-- What the task requires --
Establish how many lines below contain the string "user". Respond with that number alone.

-- Information shown --
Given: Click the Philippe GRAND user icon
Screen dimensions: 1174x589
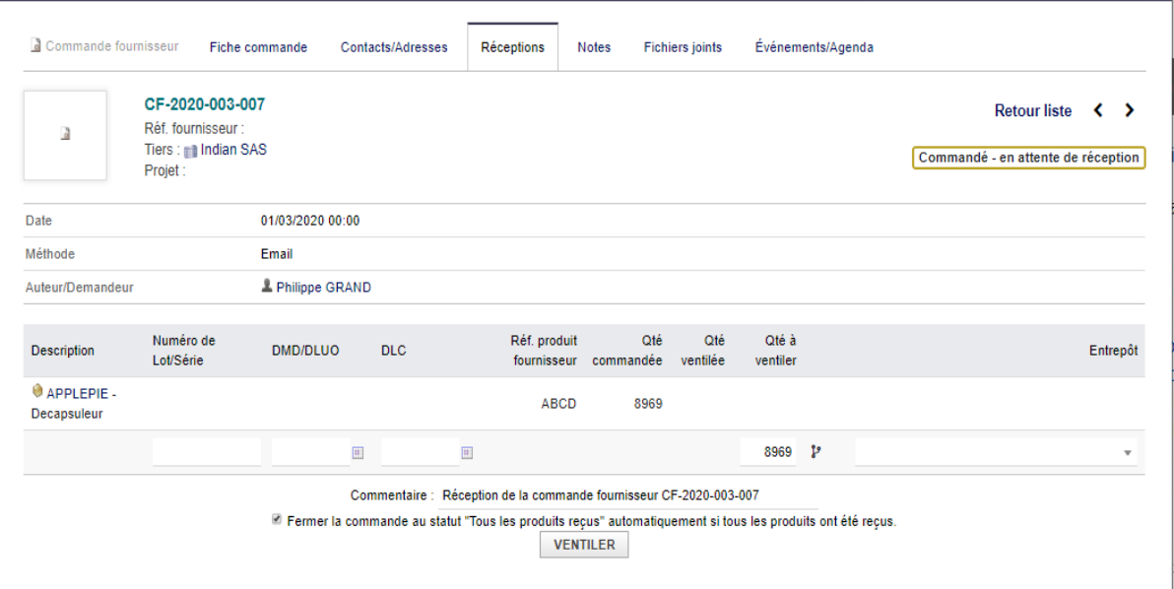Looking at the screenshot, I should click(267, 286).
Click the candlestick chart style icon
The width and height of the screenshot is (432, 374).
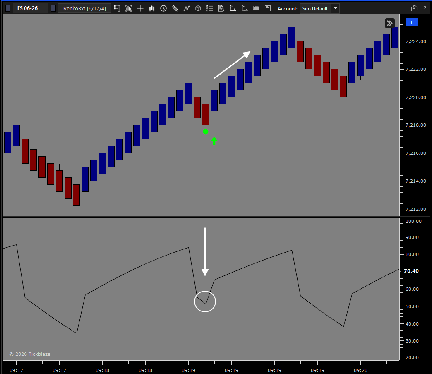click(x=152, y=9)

---

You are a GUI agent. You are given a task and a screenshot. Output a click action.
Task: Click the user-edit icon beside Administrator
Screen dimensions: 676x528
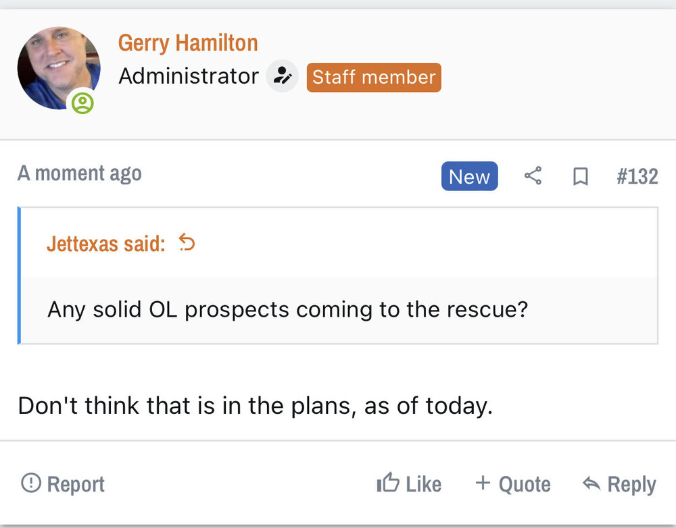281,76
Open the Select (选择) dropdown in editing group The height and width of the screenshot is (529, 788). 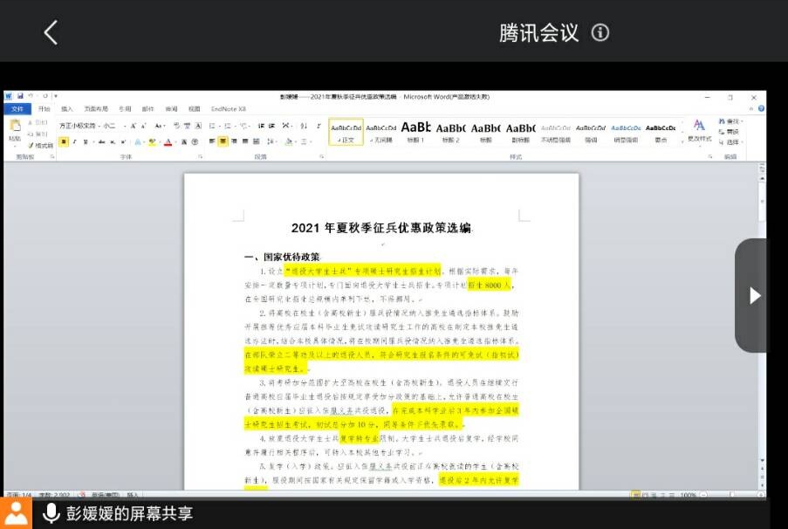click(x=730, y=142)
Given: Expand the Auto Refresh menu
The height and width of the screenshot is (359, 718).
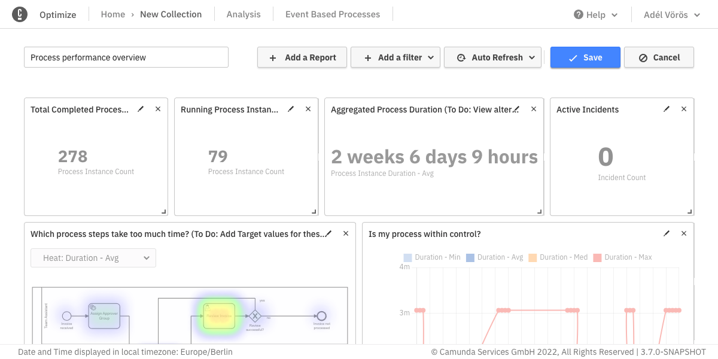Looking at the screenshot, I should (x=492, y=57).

-- Exercise solution --
2